Rather than spending years and additional millions of dollars on more meaningless convictions of the same individual, Washington should instead focus on operationalizing the Hariri verdict and apprehending Ayyash. In its first 100 days, the Biden administration has devoted significant time to rebuilding traditional U.S. alliances with European partners. The supposedly improved dynamics with the continent should ideally provide an opportunity for Washington to redouble its engagement with the 11 or so European Union member states that financially supported the tribunal but have not yet designated Hezbollah as a terrorist organization. Reports that the U.S. and French ambassadors to Lebanon traveled together to Riyadh in the first week of July suggest a new and unprecedented level of coordination vis-a-vis Lebanon’s political and economic crises.
One major obstacle that stands in the way of a coordinated policy to help Lebanon—much more than whether or not the tribunal gets extended—is that much of the EU remains committed to the fiction that Hezbollah’s political and military wings are distinct and separate entities. These European governments are contradicted by the terrorist organization’s most senior officials, including Hezbollah Deputy Secretary-General Naim Qassem, who in 2012 stated: “We don’t have a military wing and a political one. We don’t have Hezbollah on one hand and the resistance party on the other.” EU states are likewise well aware that Hezbollah is a disciplined organization. Even if the tribunal presented no “smoking gun” linking Nasrallah directly to Hariri’s assassination, it is inconceivable that Ayyash was freelancing.

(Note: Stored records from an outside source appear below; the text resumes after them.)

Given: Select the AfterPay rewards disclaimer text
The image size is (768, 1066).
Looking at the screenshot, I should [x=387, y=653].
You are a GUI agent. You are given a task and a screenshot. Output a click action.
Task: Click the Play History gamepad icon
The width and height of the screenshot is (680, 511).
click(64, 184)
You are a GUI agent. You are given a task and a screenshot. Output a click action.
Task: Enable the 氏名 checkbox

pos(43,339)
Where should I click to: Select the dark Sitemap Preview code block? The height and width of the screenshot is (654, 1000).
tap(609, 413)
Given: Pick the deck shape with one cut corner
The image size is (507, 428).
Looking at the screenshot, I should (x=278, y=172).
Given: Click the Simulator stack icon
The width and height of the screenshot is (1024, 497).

The absence of national-level designations of Hezbollah in its entirety as a terrorist organization enables the organization to continue its “political” operations throughout much of the EU. It also complicates Europol’s work targeting Hezbollah finances, forcing the agency to distinguish between funds being channeled to the group’s so-called “military” and “political” wings. Full designations would facilitate prosecution of its members in Europe and beyond, and help to delegitimize the organization by compelling European officials—such as French President Emmanuel Macron—to cease having contact with Hezbollah representatives.
If it were necessary to further convince Washington’s European partners of Hezbollah’s role in the murder, the Biden administration might consider passing on some of the intelligence regarding Ayyash’s position in Hezbollah’s assassination squad. In any event, 16 years after the Hariri assassination, the work of the tribunal is done. It is now time for those states that underwrote this titular exercise in accountability to actually hold the killers to account. Europe has long been reticent to designate all of Hezbollah as the state-capturing terrorist organization it is, so this will undoubtedly prove a heavy diplomatic lift for Washington. Still, as the tribunal concludes, it’s difficult to imagine a better time to press the issue. If the Biden administration can’t convince its European partners to act, perhaps it could persuade these states to at least direct their tribunal contributions to a cause that would better help Lebanon—such as that of the World Food Program, which (along with the World Bank) is currently feeding a considerable portion of the Lebanese population suffering, in large part, due to Hezbollah.